Unaware that we were completely lost, we drove around the area of the sign looking for more arrows. We drove a few kilometres up the road, drove back after seeing nothing. We also took a nice tour of a local charcoal factory to the bewilderment of the local workers.

At this point Phil was really struggling. As he describes it, when the day begins, it is as if he has 100 “nervous system credits”. As the day goes on, those credits are depleted. If they ever reach zero, all sorts of complications arise. After a half day of quad biking the credits were half gone. By getting lost we’d inadvertently used up more credits than expected and sitting on the side of the road inside the coal factory in over thirty degree heat, we needed to decide what to do.

Plan one was to go back and follow the road hoping to end up in the right place. Plan two was to return to the rest stop and give up. A call to the emergency number didn’t help, as they assumed we had started the normal route and lost our way along there.

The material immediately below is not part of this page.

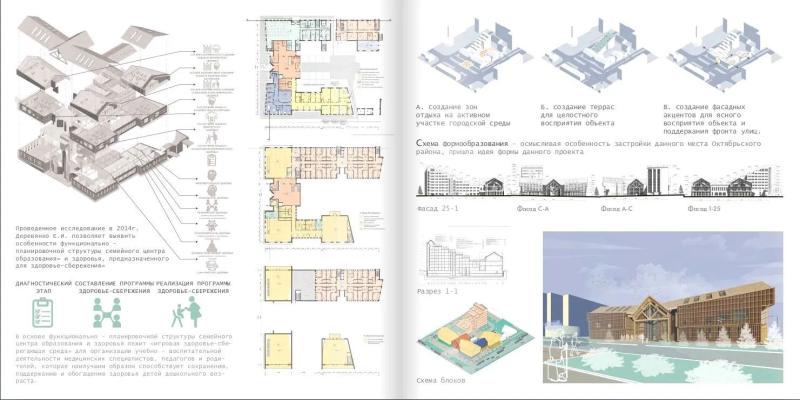Click the Разрез 1-1 section drawing

[x=465, y=258]
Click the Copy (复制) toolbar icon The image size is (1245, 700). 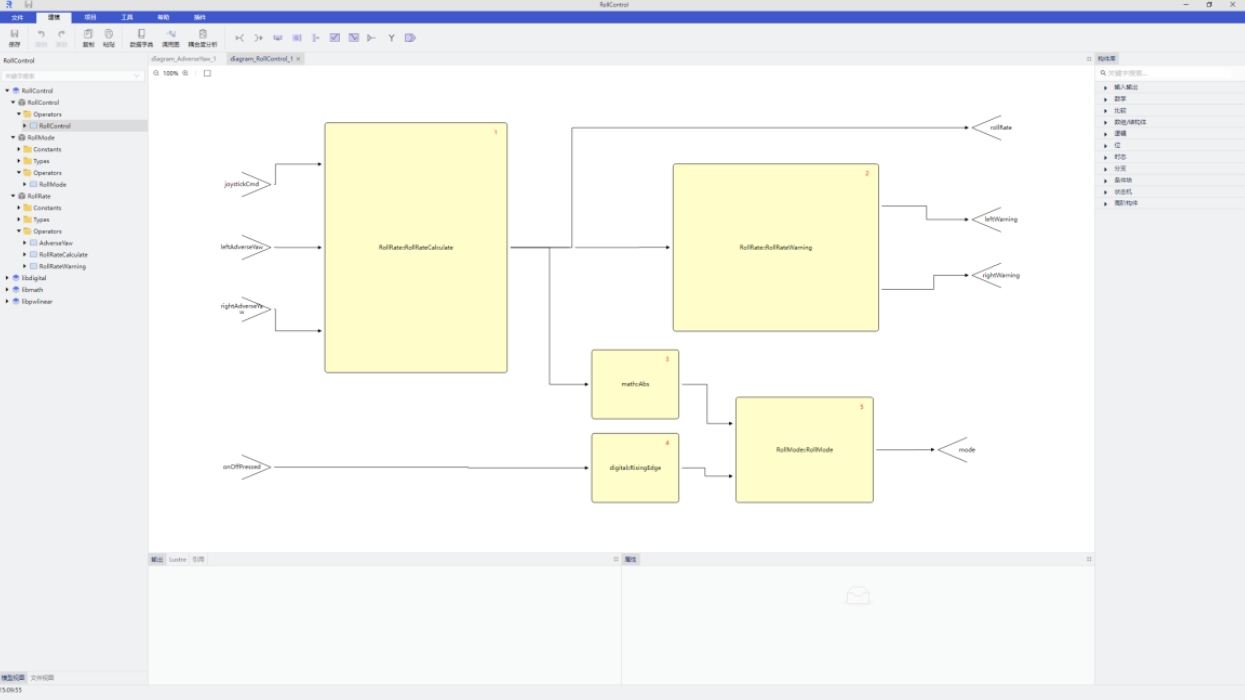coord(88,37)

Phil decided to try driving another 10km up the road and if we found nothing turn back and take the backup vehicle to the finish in Weenan.

After 10km we were in Dalton, surrounded by local shops, taxis and crowds of people. Now certain that we were completely lost, the only option was to return to the rest stop and give up.

We were both frustrated at being thwarted by such a stupid mistake. When we arrived back we found Brendon who had been trying to find us for the hour we were gone (cellphone signal was next to nonexistent). Everyone cheerfully told us what we had done wrong, not seeming to understand what the mistake had cost Phil.

Nobody wanted Phil to give up. With the help of one of the organizers, we managed to arrange a shorter version of the second leg that ended at a dam 40km from the finish.

Putting the mistake behind us, we drove the next leg following closely behind Brendon, who had the expert navigation skills of Cowboy, a quads 4 quads veteran that was on his 6th trip.

Phil cheered up along the way, mostly a scenic route through pine forests. At the dam Brendon and Andre took the Polaris, while we drove the backup vehicle the long way to the rest stop (40km directly on a quad ended up being 160km on tar roads).

It was a disheartening day. But Phil put it behind him, resting up for Day 2, the longest leg in the trip.